• **Task item**
Using "computer" as the search string, find the matching lines below and copy them.

++++

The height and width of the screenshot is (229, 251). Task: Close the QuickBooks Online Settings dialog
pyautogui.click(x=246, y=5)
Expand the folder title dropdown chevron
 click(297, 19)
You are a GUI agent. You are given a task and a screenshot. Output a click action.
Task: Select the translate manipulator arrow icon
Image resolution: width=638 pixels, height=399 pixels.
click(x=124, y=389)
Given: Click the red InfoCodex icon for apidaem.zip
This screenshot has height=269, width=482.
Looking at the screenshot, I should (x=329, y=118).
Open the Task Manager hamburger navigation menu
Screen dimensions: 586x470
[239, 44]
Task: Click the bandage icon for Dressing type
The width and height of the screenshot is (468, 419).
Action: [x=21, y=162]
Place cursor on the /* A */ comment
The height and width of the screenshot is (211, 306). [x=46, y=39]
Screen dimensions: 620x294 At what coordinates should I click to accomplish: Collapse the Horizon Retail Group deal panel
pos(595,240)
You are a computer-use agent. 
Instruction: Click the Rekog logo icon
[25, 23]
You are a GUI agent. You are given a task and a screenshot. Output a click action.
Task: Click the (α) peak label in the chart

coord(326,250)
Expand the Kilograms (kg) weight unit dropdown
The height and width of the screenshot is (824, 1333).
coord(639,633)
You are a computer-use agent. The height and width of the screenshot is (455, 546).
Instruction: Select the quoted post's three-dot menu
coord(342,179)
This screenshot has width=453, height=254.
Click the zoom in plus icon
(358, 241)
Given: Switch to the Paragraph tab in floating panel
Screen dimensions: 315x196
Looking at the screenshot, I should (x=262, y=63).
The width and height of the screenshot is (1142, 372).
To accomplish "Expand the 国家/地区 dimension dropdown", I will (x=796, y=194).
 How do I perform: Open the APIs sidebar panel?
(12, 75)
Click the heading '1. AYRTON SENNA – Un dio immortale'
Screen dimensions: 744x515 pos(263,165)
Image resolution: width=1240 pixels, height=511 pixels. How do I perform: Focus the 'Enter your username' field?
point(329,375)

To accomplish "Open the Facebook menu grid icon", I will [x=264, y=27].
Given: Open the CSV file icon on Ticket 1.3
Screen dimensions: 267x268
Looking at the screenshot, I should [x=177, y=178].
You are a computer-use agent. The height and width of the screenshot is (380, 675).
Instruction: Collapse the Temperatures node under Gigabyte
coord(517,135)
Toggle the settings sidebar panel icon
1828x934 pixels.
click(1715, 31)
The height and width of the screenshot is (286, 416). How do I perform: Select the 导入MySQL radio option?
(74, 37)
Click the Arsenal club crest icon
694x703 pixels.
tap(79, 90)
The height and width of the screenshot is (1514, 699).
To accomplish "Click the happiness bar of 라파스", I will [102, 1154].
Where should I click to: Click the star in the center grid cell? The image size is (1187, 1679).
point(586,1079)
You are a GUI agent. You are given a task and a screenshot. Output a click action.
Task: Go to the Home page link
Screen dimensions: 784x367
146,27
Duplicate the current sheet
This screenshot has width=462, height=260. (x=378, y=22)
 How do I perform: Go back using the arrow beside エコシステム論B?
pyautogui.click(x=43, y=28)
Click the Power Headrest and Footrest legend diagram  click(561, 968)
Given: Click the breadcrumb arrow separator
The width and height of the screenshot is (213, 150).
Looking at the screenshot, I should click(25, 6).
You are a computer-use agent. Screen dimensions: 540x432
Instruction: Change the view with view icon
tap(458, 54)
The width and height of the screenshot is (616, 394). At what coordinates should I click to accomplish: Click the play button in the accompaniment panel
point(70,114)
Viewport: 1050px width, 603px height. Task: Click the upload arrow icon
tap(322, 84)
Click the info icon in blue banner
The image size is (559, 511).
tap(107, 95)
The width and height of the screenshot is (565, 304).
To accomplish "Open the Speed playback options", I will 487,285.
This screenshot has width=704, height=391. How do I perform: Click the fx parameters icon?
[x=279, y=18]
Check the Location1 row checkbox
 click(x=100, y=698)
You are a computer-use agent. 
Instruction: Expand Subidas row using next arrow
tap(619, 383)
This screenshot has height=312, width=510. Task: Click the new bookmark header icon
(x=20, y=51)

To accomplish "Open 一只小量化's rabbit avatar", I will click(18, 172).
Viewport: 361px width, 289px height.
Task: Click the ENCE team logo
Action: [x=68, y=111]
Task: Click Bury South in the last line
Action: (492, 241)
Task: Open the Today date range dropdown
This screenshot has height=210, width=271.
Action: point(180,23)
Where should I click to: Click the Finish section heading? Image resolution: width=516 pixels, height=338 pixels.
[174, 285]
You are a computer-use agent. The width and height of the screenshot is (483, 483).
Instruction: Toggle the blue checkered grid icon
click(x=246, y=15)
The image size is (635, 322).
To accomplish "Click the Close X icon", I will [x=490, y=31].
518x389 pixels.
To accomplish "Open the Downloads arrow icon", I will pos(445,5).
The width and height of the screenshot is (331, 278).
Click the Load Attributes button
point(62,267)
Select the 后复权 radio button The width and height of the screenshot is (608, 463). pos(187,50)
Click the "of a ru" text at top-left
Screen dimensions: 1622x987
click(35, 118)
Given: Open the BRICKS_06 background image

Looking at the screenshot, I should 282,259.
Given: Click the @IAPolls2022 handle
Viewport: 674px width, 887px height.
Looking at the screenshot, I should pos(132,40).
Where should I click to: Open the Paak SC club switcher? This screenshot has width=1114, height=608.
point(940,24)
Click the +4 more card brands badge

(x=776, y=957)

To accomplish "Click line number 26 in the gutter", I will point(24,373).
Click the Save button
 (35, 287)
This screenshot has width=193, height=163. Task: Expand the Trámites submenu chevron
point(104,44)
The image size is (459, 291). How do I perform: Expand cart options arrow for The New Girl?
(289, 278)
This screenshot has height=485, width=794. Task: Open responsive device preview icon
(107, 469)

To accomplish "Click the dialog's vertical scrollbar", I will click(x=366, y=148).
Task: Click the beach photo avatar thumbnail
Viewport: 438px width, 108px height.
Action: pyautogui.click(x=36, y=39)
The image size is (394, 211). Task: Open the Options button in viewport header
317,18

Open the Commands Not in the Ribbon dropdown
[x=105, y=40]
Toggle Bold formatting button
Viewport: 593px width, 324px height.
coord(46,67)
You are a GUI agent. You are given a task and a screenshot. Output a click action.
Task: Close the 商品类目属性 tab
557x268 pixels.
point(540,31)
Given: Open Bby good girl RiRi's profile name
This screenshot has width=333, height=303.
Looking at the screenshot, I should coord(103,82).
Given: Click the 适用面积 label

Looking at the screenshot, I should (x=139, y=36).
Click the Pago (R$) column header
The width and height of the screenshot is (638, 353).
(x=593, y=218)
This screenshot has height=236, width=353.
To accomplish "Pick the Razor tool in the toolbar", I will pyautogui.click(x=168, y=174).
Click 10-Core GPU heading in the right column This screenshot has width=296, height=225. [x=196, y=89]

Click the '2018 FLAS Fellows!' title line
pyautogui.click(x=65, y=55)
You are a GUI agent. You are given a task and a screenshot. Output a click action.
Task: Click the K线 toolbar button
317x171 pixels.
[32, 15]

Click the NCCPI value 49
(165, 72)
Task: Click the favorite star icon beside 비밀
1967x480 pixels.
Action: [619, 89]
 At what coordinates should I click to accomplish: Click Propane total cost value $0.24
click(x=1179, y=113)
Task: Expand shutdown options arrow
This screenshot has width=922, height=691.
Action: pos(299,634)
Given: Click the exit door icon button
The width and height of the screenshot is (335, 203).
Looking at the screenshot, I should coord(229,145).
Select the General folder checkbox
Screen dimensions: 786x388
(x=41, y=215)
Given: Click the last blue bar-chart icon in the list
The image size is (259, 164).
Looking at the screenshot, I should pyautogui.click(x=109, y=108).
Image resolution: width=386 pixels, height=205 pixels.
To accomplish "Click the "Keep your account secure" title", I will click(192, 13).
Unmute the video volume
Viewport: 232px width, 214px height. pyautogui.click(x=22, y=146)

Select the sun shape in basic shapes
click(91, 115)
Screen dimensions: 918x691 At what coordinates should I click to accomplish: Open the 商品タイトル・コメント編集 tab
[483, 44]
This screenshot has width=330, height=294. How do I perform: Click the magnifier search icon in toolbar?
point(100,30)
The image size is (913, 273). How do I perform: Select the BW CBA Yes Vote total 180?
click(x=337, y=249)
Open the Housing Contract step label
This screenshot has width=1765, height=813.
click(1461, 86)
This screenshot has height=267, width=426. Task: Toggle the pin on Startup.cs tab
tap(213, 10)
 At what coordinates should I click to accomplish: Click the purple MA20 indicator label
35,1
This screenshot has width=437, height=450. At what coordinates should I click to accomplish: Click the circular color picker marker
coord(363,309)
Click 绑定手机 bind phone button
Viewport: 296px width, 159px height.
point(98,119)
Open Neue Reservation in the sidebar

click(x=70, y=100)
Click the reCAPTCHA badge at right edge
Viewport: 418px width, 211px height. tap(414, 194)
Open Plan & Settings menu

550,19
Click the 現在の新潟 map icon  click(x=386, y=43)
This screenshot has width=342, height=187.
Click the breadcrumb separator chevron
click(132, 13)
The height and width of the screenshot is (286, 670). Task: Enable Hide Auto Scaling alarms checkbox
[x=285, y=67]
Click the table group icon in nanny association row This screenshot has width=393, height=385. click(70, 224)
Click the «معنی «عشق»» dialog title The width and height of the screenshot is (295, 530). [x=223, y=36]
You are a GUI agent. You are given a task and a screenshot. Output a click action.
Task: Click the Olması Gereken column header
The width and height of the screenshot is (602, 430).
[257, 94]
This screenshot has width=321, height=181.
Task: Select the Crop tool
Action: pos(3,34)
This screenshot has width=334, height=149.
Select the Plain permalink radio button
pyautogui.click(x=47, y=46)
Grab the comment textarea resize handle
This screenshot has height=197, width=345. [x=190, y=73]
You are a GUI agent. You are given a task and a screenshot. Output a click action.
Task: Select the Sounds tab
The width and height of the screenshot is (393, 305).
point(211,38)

++++

• **Output**
You are a computer-use agent. 
You are a computer-use agent. The height and width of the screenshot is (455, 546).
You are a computer-use agent. The height and width of the screenshot is (380, 675).
You are a computer-use agent. Screen dimensions: 540x432
You are a computer-use agent. 
You are a computer-use agent. The width and height of the screenshot is (483, 483).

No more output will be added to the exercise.